SOURCE DOCUMENT:
▬▬▬

An emergency room nurse at Lakeshore General says the hospital’s ER is drowning and the government is looking away. 

Melissa Hum worked at the hospital for four years and, in that time, she said she watched the situation at the hospital steadily deteriorate. A severe staffing shortage and overcrowding in the ER made the situation critical this summer, according to Hum.  

She said morale is low amongst the staff and many people feel trapped. 

“Everybody is exhausted and burnt. There’s not much more you can give when you’re at your limit.”

“We are lacking support, we are lacking equipment, we are lacking personnel," she continued. "Those three factors alone play a tremendous impact on the service we provide and the care that we give.”

Hum said a lack of available staff means her team is often forced to prioritize who gets care and who doesn’t. 

“There is a real problem and the public should be aware that their safety can be compromised,” she said. “It’s not ensured, but the quality of care can be impacted because of no change. What the department needs now is change. It can’t sustain [like this].”

▬▬▬

SUPPLIED MATERIAL:
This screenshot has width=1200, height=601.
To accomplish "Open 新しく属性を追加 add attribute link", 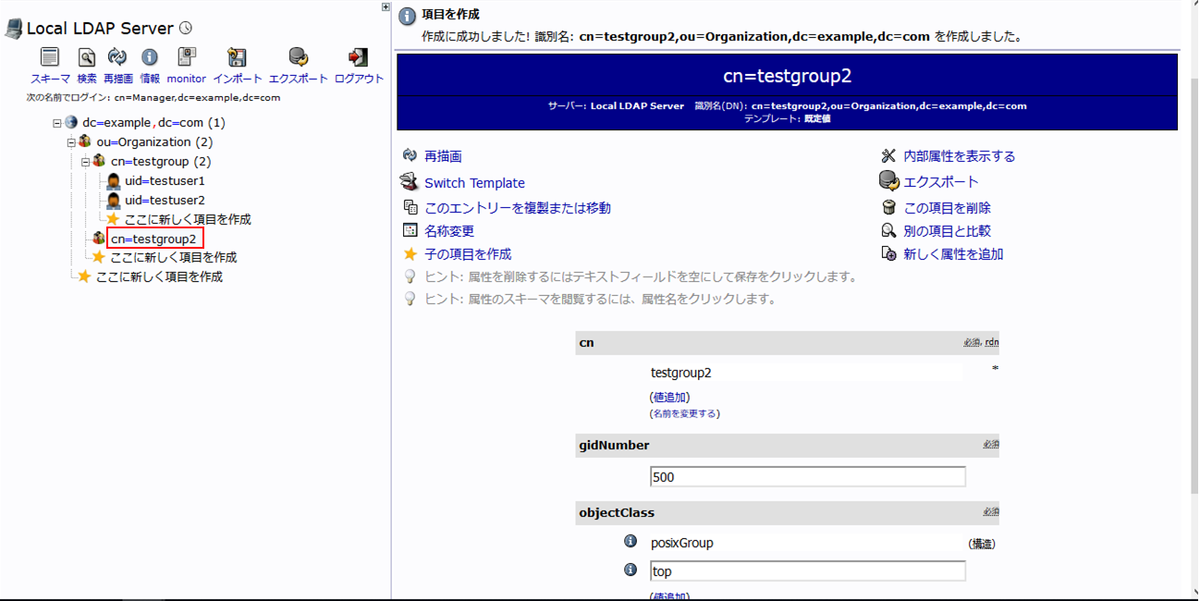I will pyautogui.click(x=952, y=254).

▬▬▬

TASK OBJECTIVE:
Copy the passage of the article on the Lakeshore General emergency room that begins at the words "An emergency room" and stops after "according to Hum.".

ANSWER BOX:
An emergency room nurse at Lakeshore General says the hospital’s ER is drowning and the government is looking away. 

Melissa Hum worked at the hospital for four years and, in that time, she said she watched the situation at the hospital steadily deteriorate. A severe staffing shortage and overcrowding in the ER made the situation critical this summer, according to Hum.